Burnley £35,000 benefits cheat was drinking 15 pints a night

editorial image

A “BRASS-NECKED” benefits cheat who got £35,000 of taxpayers’ cash while he was working, blew much of it on booze, a court was told.

Alcoholic David Rickwood, a 49-year-old father of four, had his regular 12 to 15 pints a session funded by the state and was an “all day drinker” Burnley Crown Court heard.

Rickwood, who had been working as a self-employed engineering contractor during the five-year scam, was spared jail. But, the defendant, now said to be a “sick man” will not be able to pop out to his local at night, after a judge gave him a six month, 7pm to 6am curfew.

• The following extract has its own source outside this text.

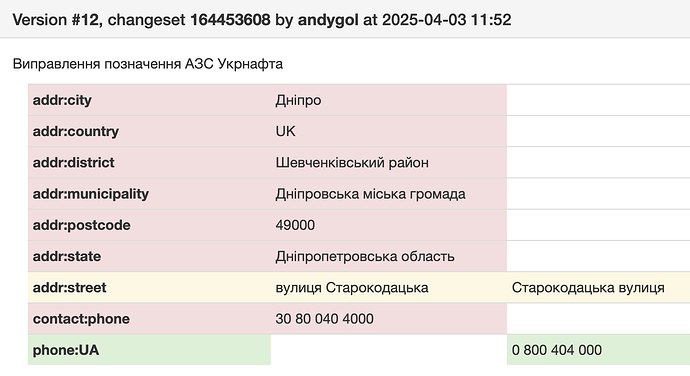Select removed contact:phone value 30 80 040 4000

324,319
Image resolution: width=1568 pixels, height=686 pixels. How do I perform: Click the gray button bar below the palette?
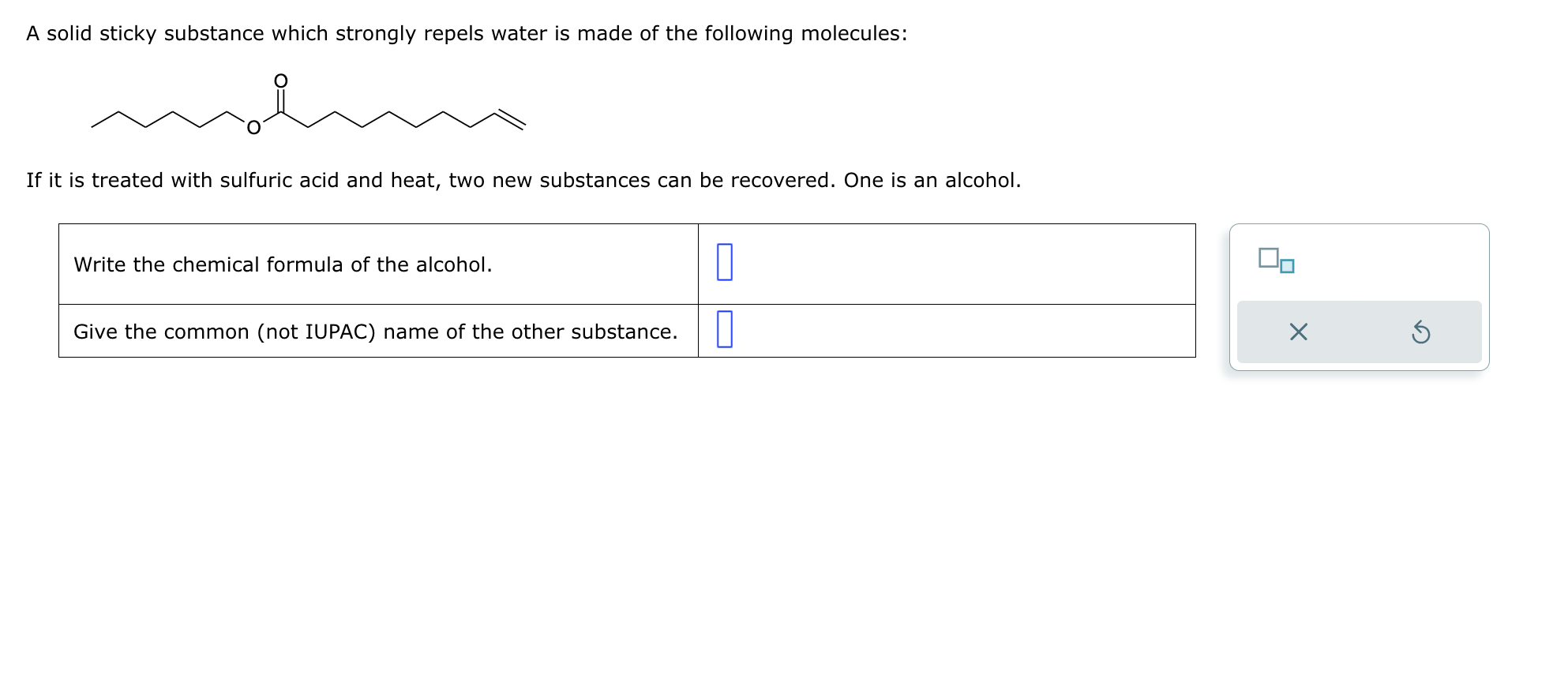[x=1359, y=332]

The defendant, of Villiers Street, Burnley, had admitted four counts of dishonestly failing to promptly notify a change of circumstances to the Department for Work and Pensions and Burnley Council. The curfew is part of a 12-month supervision order.

Sarah Griffin, prosecuting for the DWP, said Rickwood’s claim was legitimate at the start, but he failed to notify the authorities he was working.

He claimed income support, council tax and housing benefits and was overpaid £35,000 over five years and three months. The defendant had been receiving about £141 a week, to which he was not entitled.

Tim Brennand, for Rickwood, said his employment was sporadic. In his 30s, the defendant had adopted a “work hard, play hard,” mentality, developed a significant drink problem and has been drinking 12 to 15 pints a night.

Rickwood did not give attention to detail in financial affairs and, with the drink problem, it was a recipe for disaster. His life was “confused and haphazard” and he now had health problems, some of them caused by his drinking and he was on medication.

Mr Brennand said the defendant, who had no previous relevant convictions, was contrite. He continued: ”He has not had a drink for seven days and that is the longest he has gone without a drink for the past 15 years. He is suffering withdrawal symptoms. The defendant is simply not a well man at all.”

The barrister said it cost £55,000 a year to keep an offender behind bars and added: “The taxpayer and community have been put to expense enough on this defendant.” He urged the judge to impose a curfew, so Rickwood “could not pop out to the pub in the evenings.”

Sentencing, Recorder Terence Rigby told the defendant: “You had the brass neck to keep filling in forms, knowing full well you were working for at least part of the time.”

He told the Rickwood the curfew would run every day and added: ”That will put some curtailment on your enjoyment, but not quite as much as going to prison.”